## start EXERCISE MATERIAL

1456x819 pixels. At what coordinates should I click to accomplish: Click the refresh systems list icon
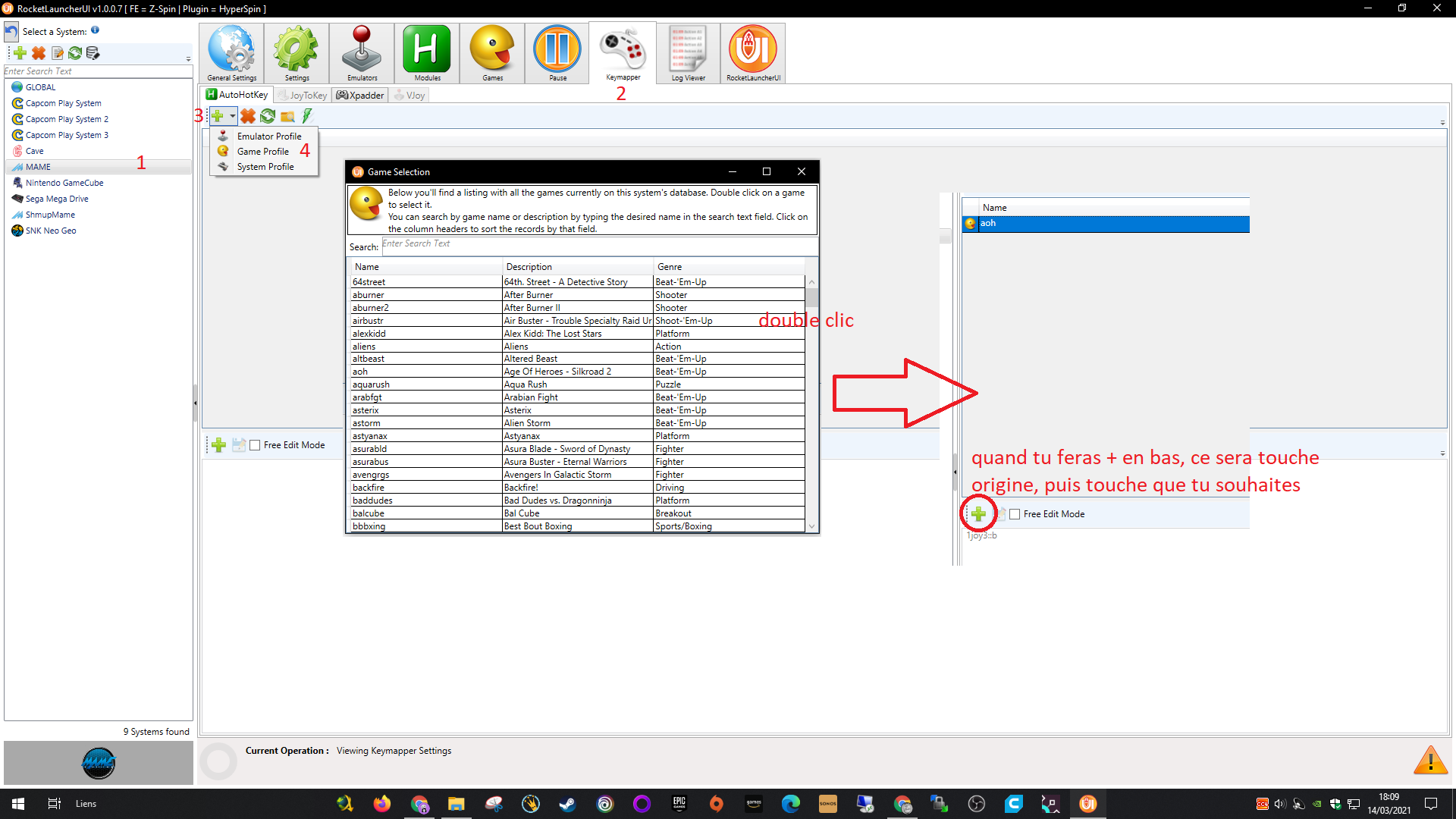(74, 53)
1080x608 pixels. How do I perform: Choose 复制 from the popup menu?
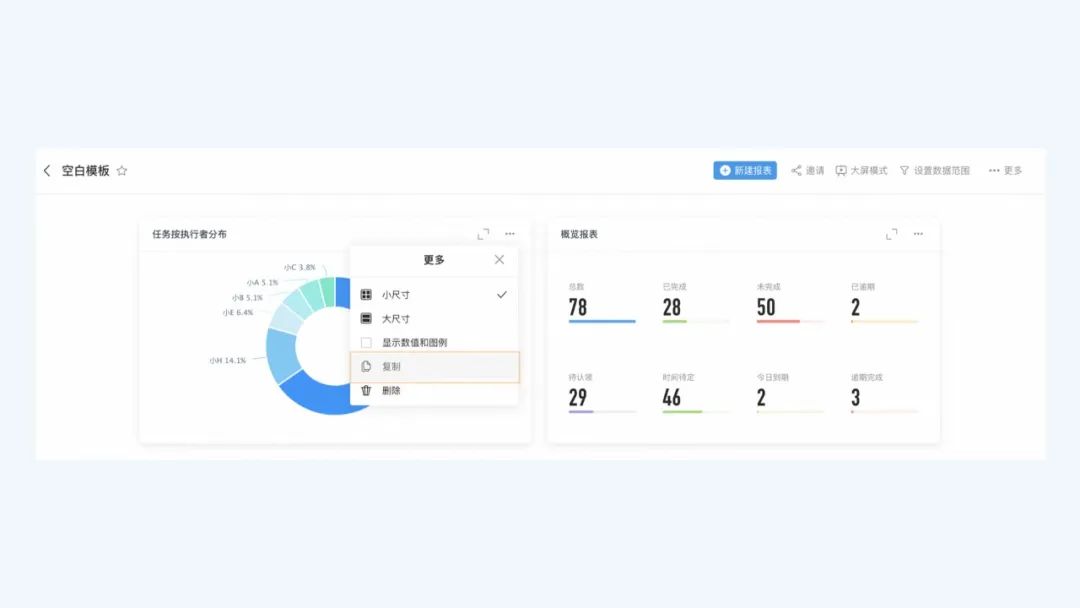(x=391, y=367)
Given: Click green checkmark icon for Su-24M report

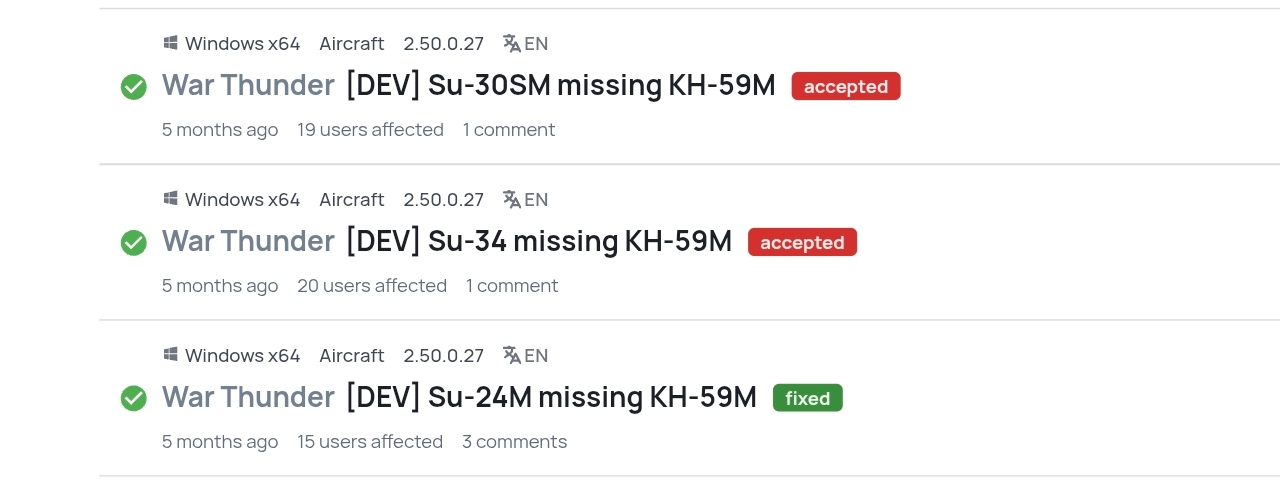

## end EXERCISE MATERIAL

- [WHAT THE TASK ASKS]
Rewrite every entry above in full, including its wording, and shift each coordinate in the answers by -63. Leave the pictures out.

- [RESULT]
1456x819 pixels. At what coordinates should I click to accomplish: Click the refresh systems list icon
(11, -10)
1080x608 pixels. How do I perform: Choose 复制 from the popup menu?
(x=328, y=304)
Given: Click green checkmark icon for Su-24M report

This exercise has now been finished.